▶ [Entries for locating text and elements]

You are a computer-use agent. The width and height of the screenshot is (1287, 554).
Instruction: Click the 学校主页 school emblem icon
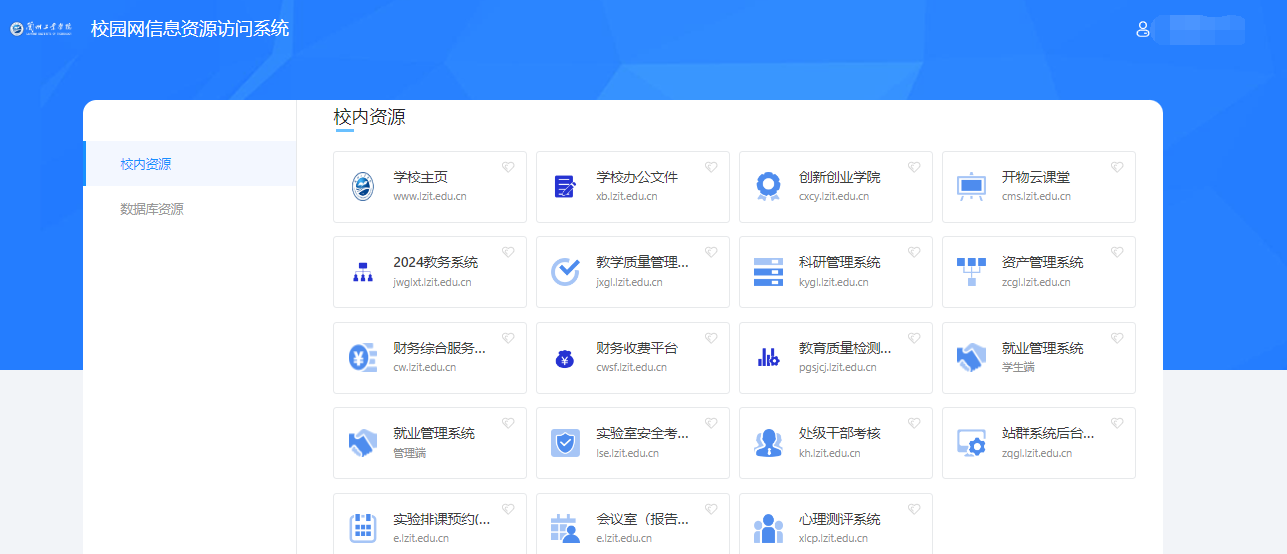pos(363,187)

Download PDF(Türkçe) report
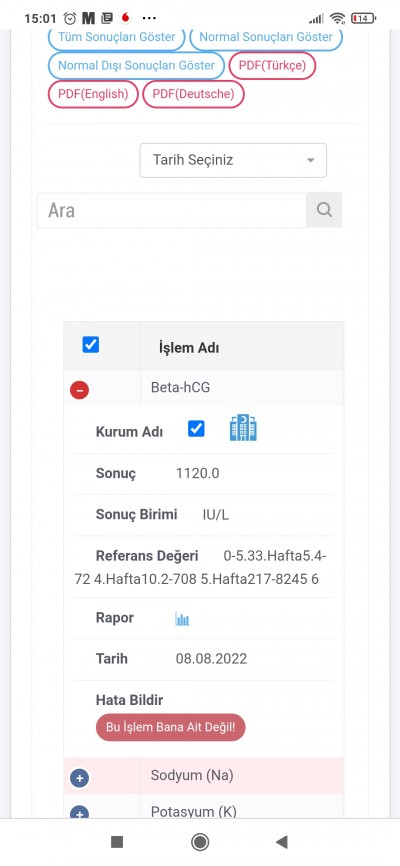pyautogui.click(x=272, y=66)
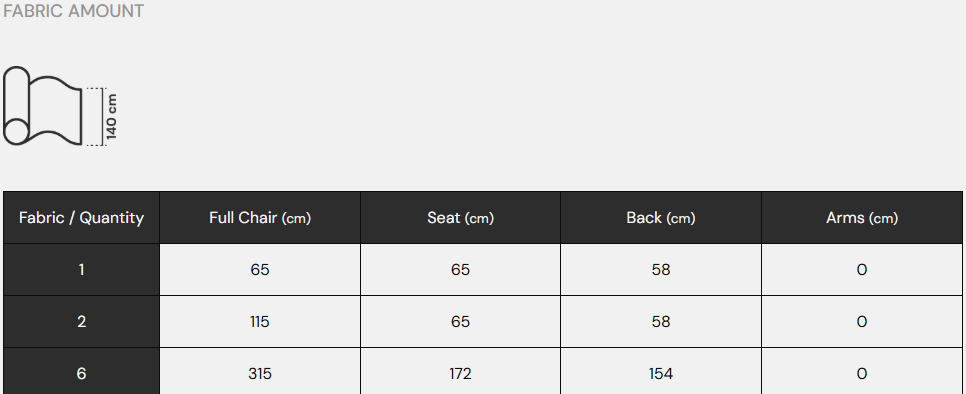Click Back value 154
The height and width of the screenshot is (394, 966).
click(x=661, y=371)
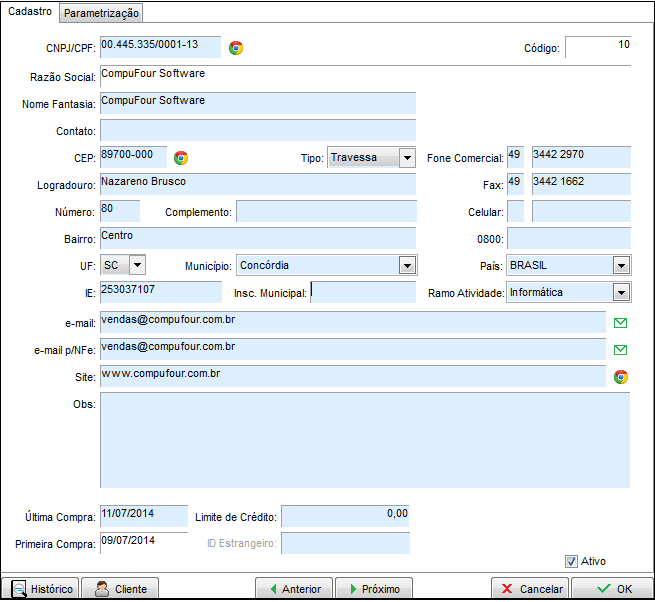Expand the Ramo Atividade dropdown
The height and width of the screenshot is (602, 655).
tap(621, 292)
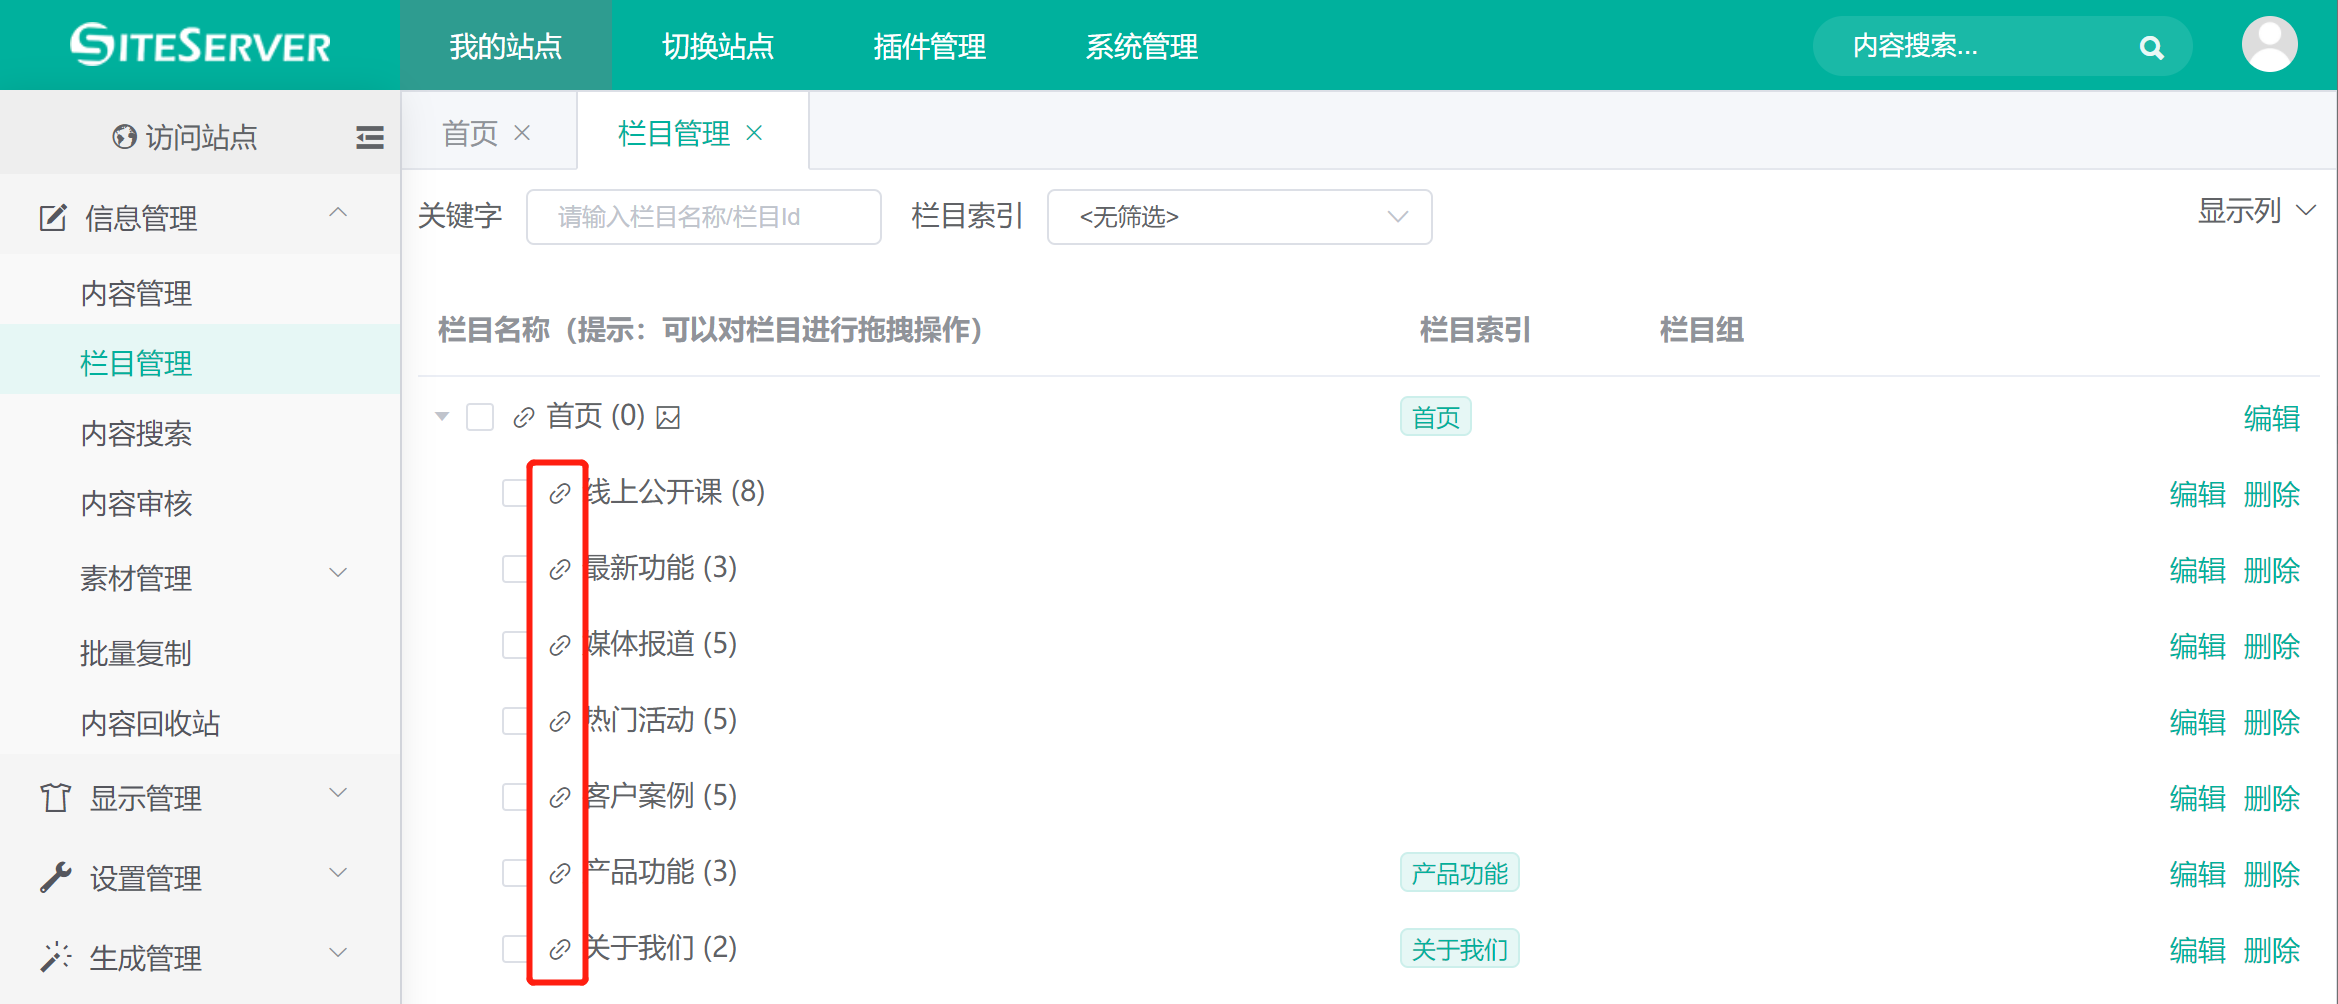
Task: Click 编辑 for the 产品功能 row
Action: coord(2196,872)
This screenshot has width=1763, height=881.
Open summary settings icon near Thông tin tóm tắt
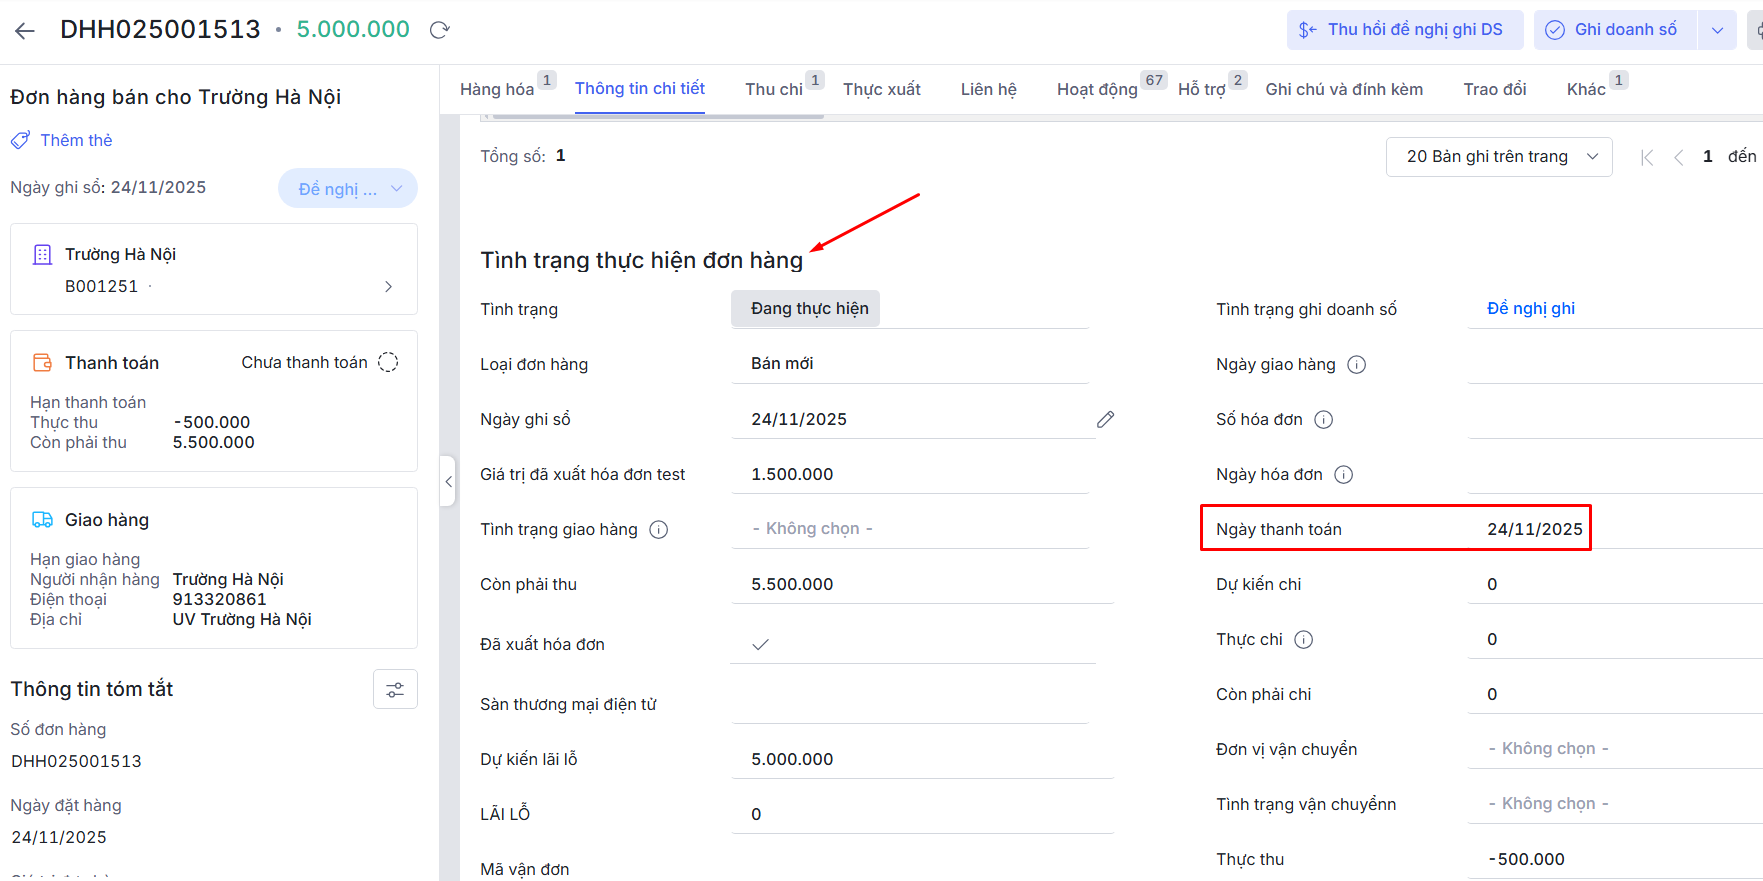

▶ [Set task]
Put the lines above into a numbered list, skipping blank lines and leaving out the pictures.

▶ [Written reply]
1. You are a computer-use agent. The width and height of the screenshot is (1287, 554).
2. Instruction: Click the 学校主页 school emblem icon
3. pos(363,187)
4. Download PDF(Türkçe) report
5. pyautogui.click(x=272, y=66)
6. Click Back value 154
7. The height and width of the screenshot is (394, 966).
8. click(x=661, y=371)
9. Expand the Ramo Atividade dropdown
10. The height and width of the screenshot is (602, 655).
11. tap(621, 292)
12. Task: Click 编辑 for the 产品功能 row
13. Action: coord(2196,872)
14. This screenshot has width=1763, height=881.
15. Open summary settings icon near Thông tin tóm tắt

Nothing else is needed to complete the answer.